**What this task involves:**
Write out the whole listing below exactly, skipping each picture.

**Available records:**
=== Section Start ===
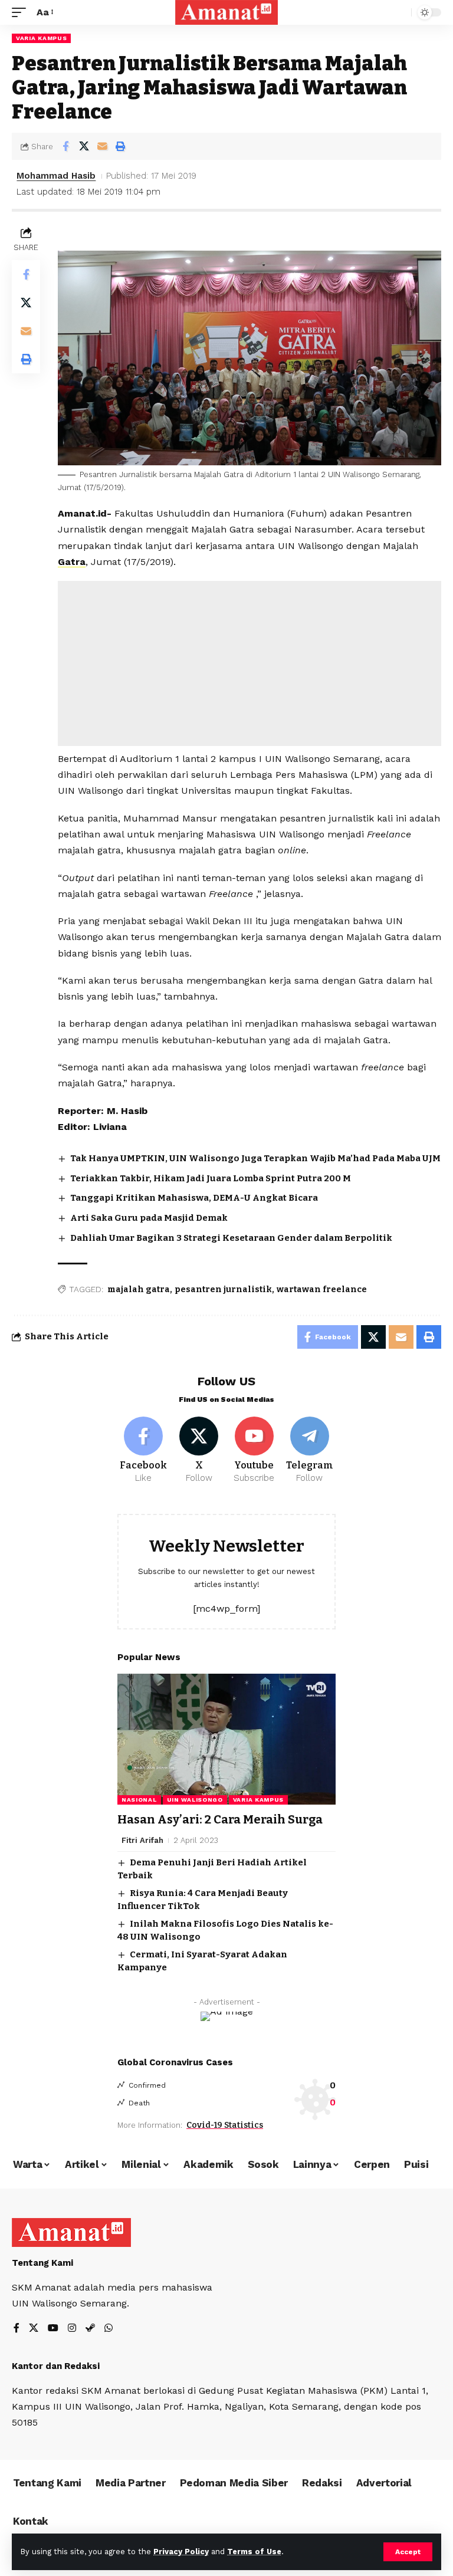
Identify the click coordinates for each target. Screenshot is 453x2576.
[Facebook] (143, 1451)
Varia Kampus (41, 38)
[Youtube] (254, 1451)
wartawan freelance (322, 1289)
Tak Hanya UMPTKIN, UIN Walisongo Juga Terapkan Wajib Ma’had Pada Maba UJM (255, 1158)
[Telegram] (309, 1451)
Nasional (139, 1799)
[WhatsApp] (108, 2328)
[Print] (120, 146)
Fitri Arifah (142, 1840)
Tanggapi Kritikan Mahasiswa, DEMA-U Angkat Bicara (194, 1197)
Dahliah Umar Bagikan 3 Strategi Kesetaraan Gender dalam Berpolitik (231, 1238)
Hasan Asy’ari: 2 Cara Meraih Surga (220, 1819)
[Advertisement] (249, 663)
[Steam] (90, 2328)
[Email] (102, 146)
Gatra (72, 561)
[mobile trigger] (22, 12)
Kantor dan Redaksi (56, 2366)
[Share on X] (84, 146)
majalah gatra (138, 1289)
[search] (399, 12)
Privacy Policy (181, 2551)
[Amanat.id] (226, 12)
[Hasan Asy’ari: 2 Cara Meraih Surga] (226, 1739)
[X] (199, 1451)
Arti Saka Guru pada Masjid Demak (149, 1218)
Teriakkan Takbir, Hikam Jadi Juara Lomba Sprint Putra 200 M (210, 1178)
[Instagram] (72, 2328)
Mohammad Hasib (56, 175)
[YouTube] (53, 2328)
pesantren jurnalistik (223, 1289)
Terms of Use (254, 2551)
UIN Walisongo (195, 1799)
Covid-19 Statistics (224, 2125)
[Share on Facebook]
=== Section End ===
**Task solution:**
Identify the click coordinates for each target. Screenshot is 453x2576.
[Facebook] (143, 1451)
Varia Kampus (41, 38)
[Youtube] (254, 1451)
wartawan freelance (322, 1289)
Tak Hanya UMPTKIN, UIN Walisongo Juga Terapkan Wajib Ma’had Pada Maba UJM (255, 1158)
[Telegram] (309, 1451)
Nasional (139, 1799)
[WhatsApp] (108, 2328)
[Print] (120, 146)
Fitri Arifah (142, 1840)
Tanggapi Kritikan Mahasiswa, DEMA-U Angkat Bicara (194, 1197)
Dahliah Umar Bagikan 3 Strategi Kesetaraan Gender dalam Berpolitik (231, 1238)
Hasan Asy’ari: 2 Cara Meraih Surga (220, 1819)
[Advertisement] (249, 663)
[Steam] (90, 2328)
[Email] (102, 146)
Gatra (72, 561)
[mobile trigger] (22, 12)
Kantor dan Redaksi (56, 2366)
[Share on X] (84, 146)
majalah gatra (138, 1289)
[search] (399, 12)
Privacy Policy (181, 2551)
[Amanat.id] (226, 12)
[Hasan Asy’ari: 2 Cara Meraih Surga] (226, 1739)
[X] (199, 1451)
Arti Saka Guru pada Masjid Demak (149, 1218)
Teriakkan Takbir, Hikam Jadi Juara Lomba Sprint Putra 200 M (210, 1178)
[Instagram] (72, 2328)
Mohammad Hasib (56, 175)
[YouTube] (53, 2328)
pesantren jurnalistik (223, 1289)
Terms of Use (254, 2551)
UIN Walisongo (195, 1799)
Covid-19 Statistics (224, 2125)
[Share on Facebook]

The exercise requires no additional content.